Stated exercise –
Copy out the records from the start through the line containing "Looking at the screenshot, I should (319, 738).", both ends included, substituting "How can I do" for every "How do I perform" and changing nothing else.
::: Data shown
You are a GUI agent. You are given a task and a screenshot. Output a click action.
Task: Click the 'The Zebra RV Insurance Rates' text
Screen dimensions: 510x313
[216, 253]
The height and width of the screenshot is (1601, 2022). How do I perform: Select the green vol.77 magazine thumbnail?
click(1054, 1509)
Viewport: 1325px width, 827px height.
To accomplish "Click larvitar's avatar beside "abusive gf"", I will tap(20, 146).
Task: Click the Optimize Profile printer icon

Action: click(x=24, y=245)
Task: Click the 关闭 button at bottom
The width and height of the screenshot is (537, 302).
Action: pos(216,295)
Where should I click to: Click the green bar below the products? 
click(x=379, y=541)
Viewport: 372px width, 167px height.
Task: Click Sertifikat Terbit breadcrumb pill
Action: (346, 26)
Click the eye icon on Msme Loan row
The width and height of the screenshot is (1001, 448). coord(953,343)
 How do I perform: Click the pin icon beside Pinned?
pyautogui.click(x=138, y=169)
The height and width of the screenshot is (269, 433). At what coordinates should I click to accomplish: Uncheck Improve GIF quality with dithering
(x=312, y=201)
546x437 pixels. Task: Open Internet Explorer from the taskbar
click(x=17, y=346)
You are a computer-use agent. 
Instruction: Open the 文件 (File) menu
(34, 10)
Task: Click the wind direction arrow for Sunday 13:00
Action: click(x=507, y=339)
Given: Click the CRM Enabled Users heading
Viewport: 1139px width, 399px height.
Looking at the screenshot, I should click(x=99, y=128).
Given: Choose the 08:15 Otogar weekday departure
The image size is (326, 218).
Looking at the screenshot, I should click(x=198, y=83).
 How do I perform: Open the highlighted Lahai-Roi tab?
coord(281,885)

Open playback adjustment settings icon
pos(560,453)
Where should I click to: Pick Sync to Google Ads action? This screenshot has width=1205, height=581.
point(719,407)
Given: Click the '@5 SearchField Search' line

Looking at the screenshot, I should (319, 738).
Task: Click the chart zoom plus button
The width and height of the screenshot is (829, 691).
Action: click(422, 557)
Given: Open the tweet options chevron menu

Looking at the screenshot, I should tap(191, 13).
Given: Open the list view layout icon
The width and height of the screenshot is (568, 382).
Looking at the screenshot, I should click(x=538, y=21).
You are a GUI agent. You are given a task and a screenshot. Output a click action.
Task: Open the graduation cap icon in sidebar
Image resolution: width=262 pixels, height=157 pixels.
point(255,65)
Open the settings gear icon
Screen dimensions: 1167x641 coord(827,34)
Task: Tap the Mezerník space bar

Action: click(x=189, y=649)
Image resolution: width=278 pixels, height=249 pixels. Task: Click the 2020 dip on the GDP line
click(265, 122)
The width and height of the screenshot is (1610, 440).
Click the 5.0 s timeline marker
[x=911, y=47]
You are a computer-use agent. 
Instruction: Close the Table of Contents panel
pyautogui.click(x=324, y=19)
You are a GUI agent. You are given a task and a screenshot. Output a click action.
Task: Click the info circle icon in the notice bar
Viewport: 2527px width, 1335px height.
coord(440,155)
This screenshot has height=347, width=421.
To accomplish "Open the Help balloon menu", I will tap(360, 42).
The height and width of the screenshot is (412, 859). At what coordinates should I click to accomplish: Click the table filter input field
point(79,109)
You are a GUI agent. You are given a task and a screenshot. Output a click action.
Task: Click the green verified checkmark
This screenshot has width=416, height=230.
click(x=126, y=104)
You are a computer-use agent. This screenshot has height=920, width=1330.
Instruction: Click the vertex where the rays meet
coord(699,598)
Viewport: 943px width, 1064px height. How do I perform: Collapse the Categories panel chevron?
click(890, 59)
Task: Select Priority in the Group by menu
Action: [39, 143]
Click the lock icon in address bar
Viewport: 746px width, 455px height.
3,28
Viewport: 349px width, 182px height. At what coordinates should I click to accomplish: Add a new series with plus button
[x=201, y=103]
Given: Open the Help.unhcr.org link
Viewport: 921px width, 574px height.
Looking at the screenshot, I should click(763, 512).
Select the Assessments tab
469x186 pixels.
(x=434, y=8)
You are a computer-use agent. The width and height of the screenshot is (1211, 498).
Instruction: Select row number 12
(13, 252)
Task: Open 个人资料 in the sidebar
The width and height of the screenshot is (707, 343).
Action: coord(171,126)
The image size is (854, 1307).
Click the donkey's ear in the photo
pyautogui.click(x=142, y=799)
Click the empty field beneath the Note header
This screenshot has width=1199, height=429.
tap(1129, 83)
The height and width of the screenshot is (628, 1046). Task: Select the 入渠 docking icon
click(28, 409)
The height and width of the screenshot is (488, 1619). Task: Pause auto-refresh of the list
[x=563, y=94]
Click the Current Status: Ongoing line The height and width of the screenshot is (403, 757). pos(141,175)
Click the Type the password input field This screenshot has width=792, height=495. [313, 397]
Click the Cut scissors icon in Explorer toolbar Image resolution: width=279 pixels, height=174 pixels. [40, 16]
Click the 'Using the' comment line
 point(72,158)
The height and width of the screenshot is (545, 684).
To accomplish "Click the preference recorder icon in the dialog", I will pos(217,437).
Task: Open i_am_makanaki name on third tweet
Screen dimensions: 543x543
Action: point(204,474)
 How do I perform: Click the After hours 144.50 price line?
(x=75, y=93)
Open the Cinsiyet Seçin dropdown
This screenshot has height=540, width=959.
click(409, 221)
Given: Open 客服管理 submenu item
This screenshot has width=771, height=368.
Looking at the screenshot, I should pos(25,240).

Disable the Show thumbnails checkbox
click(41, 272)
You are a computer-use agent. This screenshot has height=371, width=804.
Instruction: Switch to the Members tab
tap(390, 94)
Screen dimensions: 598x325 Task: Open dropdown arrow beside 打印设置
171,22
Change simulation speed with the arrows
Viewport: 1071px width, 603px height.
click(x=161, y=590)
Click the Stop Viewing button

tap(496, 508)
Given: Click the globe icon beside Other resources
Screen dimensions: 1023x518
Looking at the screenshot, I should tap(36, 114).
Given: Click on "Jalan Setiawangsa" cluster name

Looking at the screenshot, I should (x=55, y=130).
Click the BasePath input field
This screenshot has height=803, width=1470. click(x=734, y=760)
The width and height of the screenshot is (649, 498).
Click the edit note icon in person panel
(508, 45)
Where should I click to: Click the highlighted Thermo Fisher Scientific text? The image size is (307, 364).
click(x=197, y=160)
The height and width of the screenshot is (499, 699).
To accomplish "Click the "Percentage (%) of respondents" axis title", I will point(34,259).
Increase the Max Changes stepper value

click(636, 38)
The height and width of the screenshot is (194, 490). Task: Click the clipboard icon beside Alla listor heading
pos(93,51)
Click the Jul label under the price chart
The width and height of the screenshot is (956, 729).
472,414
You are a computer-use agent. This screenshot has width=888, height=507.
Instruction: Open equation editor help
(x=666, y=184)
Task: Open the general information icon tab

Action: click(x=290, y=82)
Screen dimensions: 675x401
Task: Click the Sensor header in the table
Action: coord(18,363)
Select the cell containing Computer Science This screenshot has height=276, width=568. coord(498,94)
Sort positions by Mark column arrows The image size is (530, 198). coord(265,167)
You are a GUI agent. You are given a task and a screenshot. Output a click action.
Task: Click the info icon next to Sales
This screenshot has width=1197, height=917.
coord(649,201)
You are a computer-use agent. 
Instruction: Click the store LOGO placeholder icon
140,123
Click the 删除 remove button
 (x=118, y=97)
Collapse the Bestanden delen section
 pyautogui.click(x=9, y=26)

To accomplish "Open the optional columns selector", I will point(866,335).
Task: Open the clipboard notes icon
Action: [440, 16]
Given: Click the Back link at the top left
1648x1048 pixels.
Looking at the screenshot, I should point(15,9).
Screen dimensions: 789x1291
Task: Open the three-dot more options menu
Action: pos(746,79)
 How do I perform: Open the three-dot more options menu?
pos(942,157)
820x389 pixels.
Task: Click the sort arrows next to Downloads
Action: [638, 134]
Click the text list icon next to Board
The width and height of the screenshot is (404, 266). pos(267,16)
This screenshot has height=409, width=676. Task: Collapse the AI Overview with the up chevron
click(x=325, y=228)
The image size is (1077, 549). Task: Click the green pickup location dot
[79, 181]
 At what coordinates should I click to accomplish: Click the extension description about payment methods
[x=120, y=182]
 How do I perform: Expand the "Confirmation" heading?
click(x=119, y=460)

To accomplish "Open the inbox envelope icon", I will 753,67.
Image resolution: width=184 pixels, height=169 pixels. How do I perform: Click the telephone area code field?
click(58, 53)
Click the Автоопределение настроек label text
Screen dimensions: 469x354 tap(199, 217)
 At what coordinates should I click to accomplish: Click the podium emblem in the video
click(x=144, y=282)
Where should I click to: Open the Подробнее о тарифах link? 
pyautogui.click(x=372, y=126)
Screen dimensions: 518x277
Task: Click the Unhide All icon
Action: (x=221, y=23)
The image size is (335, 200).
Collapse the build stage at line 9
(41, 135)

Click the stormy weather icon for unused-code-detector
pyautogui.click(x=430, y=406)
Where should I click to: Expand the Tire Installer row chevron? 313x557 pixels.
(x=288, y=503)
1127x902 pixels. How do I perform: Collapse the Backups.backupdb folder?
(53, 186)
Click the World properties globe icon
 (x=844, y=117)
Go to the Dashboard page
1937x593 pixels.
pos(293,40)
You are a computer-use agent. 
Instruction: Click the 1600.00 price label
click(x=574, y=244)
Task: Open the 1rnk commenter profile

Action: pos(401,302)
::::::
Answer to this exercise –
You are a GUI agent. You are given a task and a screenshot. Output a click action.
Task: Click the 'The Zebra RV Insurance Rates' text
Screen dimensions: 510x313
[216, 253]
The height and width of the screenshot is (1601, 2022). How can I do: Select the green vol.77 magazine thumbnail?
click(1054, 1509)
Viewport: 1325px width, 827px height.
To accomplish "Click larvitar's avatar beside "abusive gf"", I will tap(20, 146).
Task: Click the Optimize Profile printer icon

Action: click(x=24, y=245)
Task: Click the 关闭 button at bottom
The width and height of the screenshot is (537, 302).
Action: pos(216,295)
Where should I click to: Click the green bar below the products? 
click(x=379, y=541)
Viewport: 372px width, 167px height.
Task: Click Sertifikat Terbit breadcrumb pill
Action: (346, 26)
Click the eye icon on Msme Loan row
The width and height of the screenshot is (1001, 448). coord(953,343)
 How can I do: Click the pin icon beside Pinned?
pyautogui.click(x=138, y=169)
The height and width of the screenshot is (269, 433). At what coordinates should I click to accomplish: Uncheck Improve GIF quality with dithering
(x=312, y=201)
546x437 pixels. Task: Open Internet Explorer from the taskbar
click(x=17, y=346)
You are a computer-use agent. 
Instruction: Open the 文件 (File) menu
(34, 10)
Task: Click the wind direction arrow for Sunday 13:00
Action: click(x=507, y=339)
Given: Click the CRM Enabled Users heading
Viewport: 1139px width, 399px height.
Looking at the screenshot, I should click(x=99, y=128).
Given: Choose the 08:15 Otogar weekday departure
The image size is (326, 218).
Looking at the screenshot, I should click(x=198, y=83).
 How can I do: Open the highlighted Lahai-Roi tab?
coord(281,885)

Open playback adjustment settings icon
pos(560,453)
Where should I click to: Pick Sync to Google Ads action? This screenshot has width=1205, height=581.
point(719,407)
Given: Click the '@5 SearchField Search' line

Looking at the screenshot, I should (319, 738).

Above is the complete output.